4 – Le correzioni di Jonathan Franzen. Enid e Alfred Lambert, in una città del Midwest americano, trascorrono le giornate accumulando oggetti, ricordi, delusioni e frustrazioni del loro matrimonio: l'uno in preda ai sintomi di un Parkinson che non vuole curare, l'altra con il desiderio di radunare per un ultimo Natale i tre figli allevati secondo le regole e i valori dell'America del dopoguerra, attenti a correggere ogni deviazione dal classico. I figli però se ne sono andati sulla costa: Gary, dirigente di banca, vittima di una depressione strisciante e di una moglie infantile; Chip che ha perso il posto all'università per «comportamento sessuale scorretto»; infine Denise, chef di successo che secondo i genitori conduce una vita privata discutibile. Jonathan Franzen è una delle voci di punta della narrativa contemporanea. Le correzioni sfiora il capolavoro.
3 – Stoner di John Williams. William Stoner ha una vita che sembra essere assai piatta e desolata. Non si allontana mai per più di centocinquanta chilometri da Booneville, in Missouri, il piccolo paese rurale in cui è nato, mantiene lo stesso lavoro per tutta la vita, per quasi quarant’anni è infelicemente sposato alla stessa donna, ha sporadici contatti con l'amata figlia e per i suoi genitori è un estraneo, per sua ammissione ha soltanto due amici, uno dei quali morto in gioventù. Eppure, la vita di Stoner, nella sua assenza di scossoni e curve, risulta essere un piacevole viaggio all’interno dell’animo umano; un libro magico il cui segreto ancora non è stato svelato.
2 – Shotgun Lovesongs di Nickolas Butler. Henry, Lee, Kip e Ronny sono cresciuti insieme a Little Wing, una cittadina rurale del Wisconsin. Amici fin dall'infanzia, hanno poi preso strade diverse. Henry è rimasto nella fattoria di famiglia e ha sposato il suo primo amore, mentre gli altri se ne sono andati altrove in cerca di fortuna. Ronny è diventato una star del rodeo, Kip ha fatto i soldi in città e il musicista Lee ha trovato la fama ma ha avuto il cuore spezzato. Ora tutti e quattro sono tornati in paese per un matrimonio. Eccelso romanzo sull’amicizia che fa scontrare passato e presente, lealtà e ricchezza, successo e fedeltà.
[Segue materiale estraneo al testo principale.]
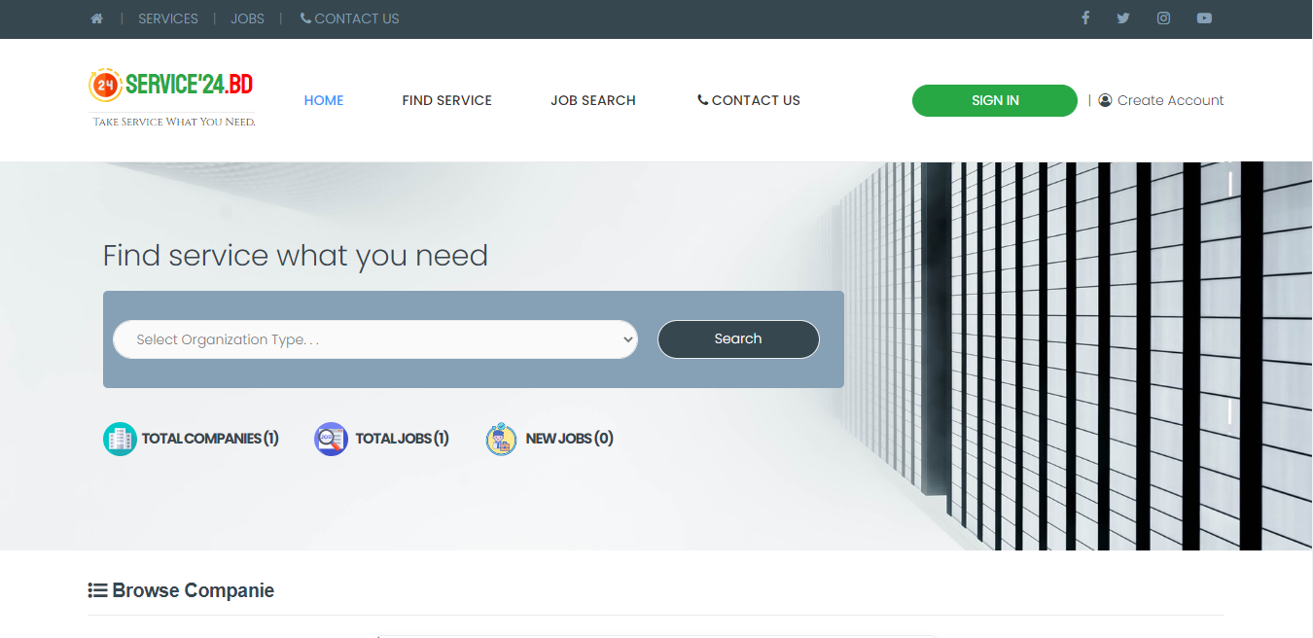Click the Total Jobs magnifier icon
Image resolution: width=1313 pixels, height=638 pixels.
point(331,439)
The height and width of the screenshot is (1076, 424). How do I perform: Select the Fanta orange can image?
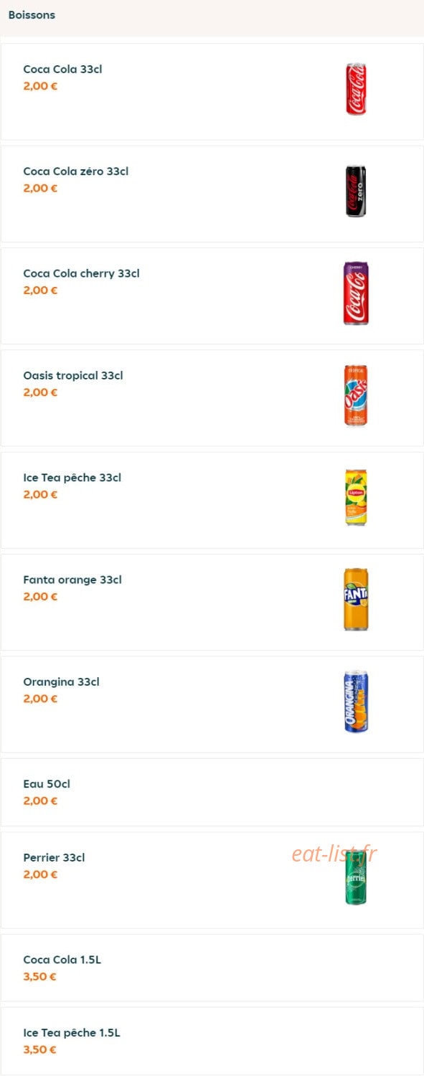(x=356, y=599)
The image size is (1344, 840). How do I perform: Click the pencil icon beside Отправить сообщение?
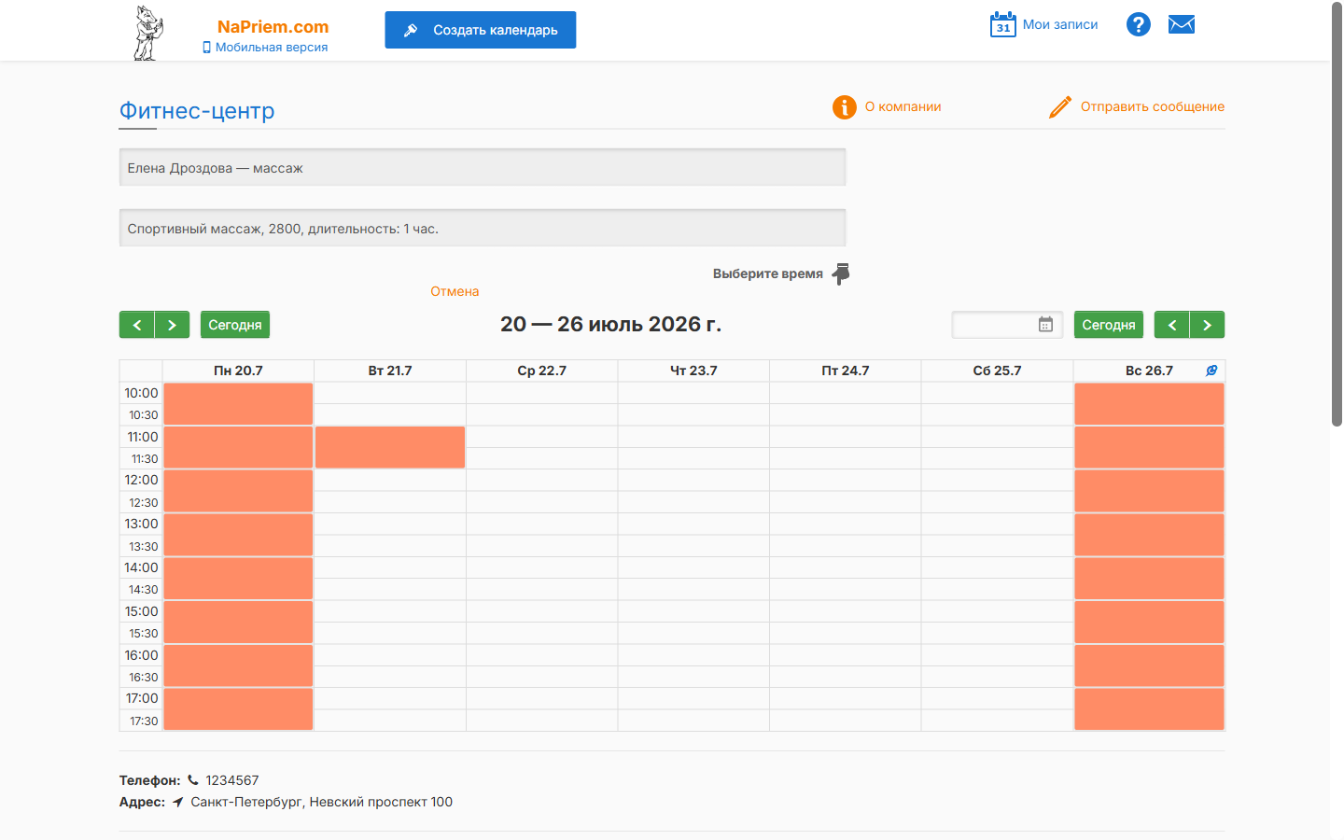[x=1060, y=107]

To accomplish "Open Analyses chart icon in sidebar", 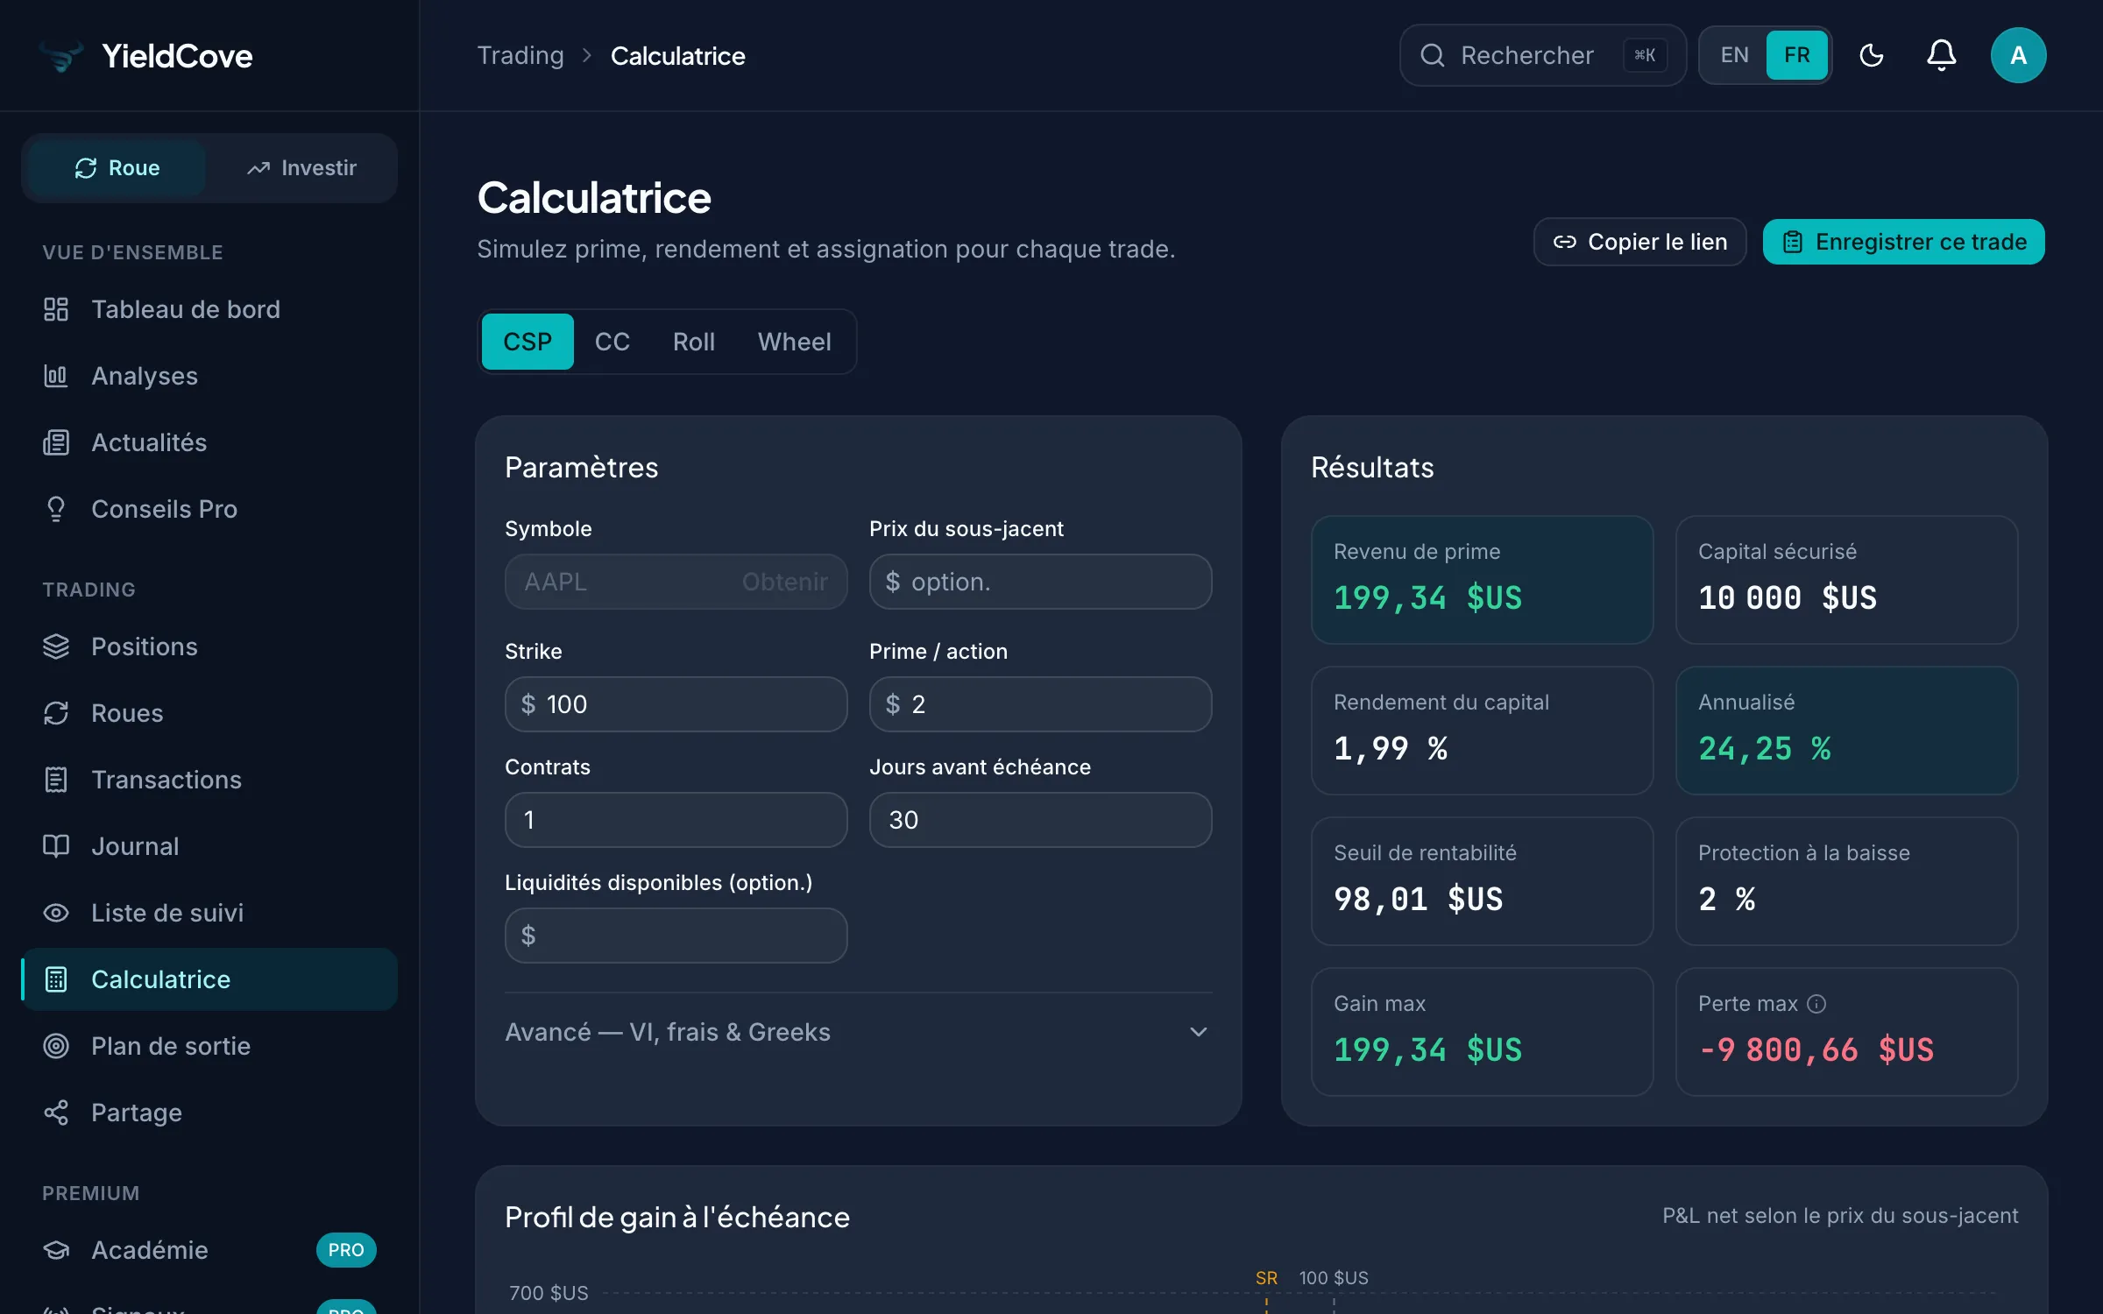I will 56,376.
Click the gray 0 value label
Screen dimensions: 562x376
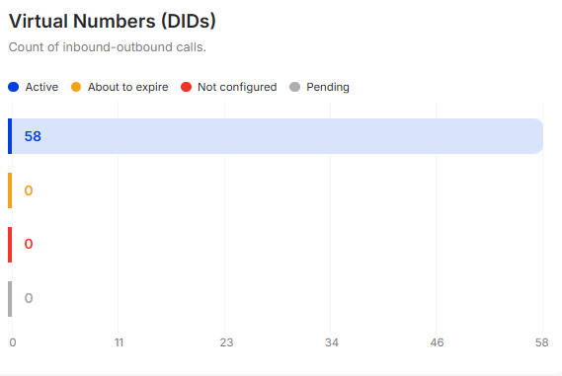(29, 298)
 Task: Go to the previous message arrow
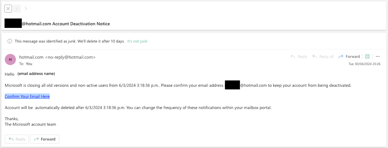coord(17,8)
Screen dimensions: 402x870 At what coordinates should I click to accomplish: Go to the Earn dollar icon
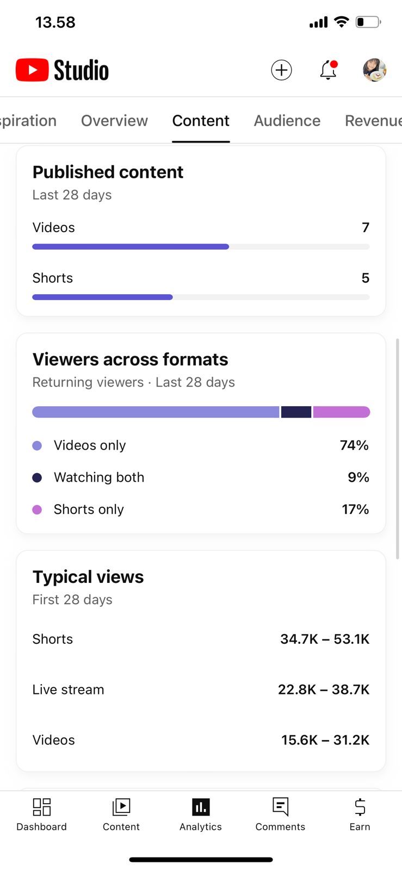tap(360, 813)
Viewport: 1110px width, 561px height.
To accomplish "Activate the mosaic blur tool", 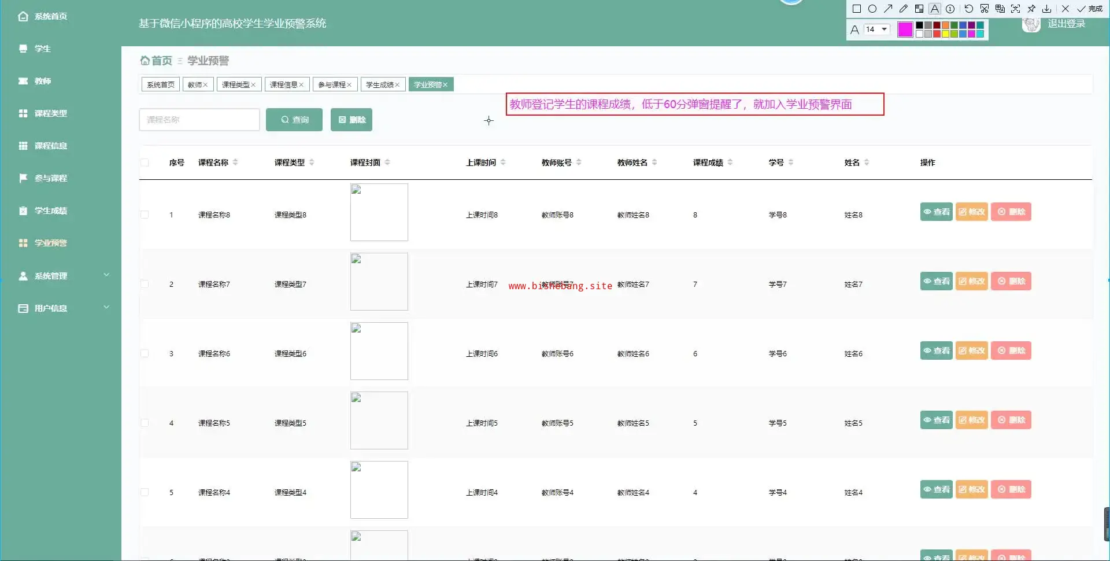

1 – Jayber Crow di Wendell Berry. Per oltre trent'anni Jayber Crow è stato il barbiere di Port William, un piccolo centro agricolo del Kentucky. Tutti sono passati dal suo negozio, affidandogli, insieme ai capelli e alla barba, pensieri e speranze, sogni e delusioni. Ormai anziano, ci racconta le loro vicende, e attraverso di esse la propria stessa vita. Mentre sullo sfondo scorrono gli avvenimenti della Storia - dalla crisi del '29 alla seconda guerra mondiale, al Vietnam, agli anni '80 - le piccole storie degli abitanti di Port William si intrecciano costruendo una trama di forte verità umana. Wendell Berry è uno scrittore che ha rinunciato alla carriera universitaria per fare vivere in una fattoria e fare l’agricoltore. I suoi romanzi sono intrisi di quell’amore per la terra e per il prossimo che rendono Wendell Berry uno degli scrittori più ottimisti e profondi presenti sul panorama mondiale.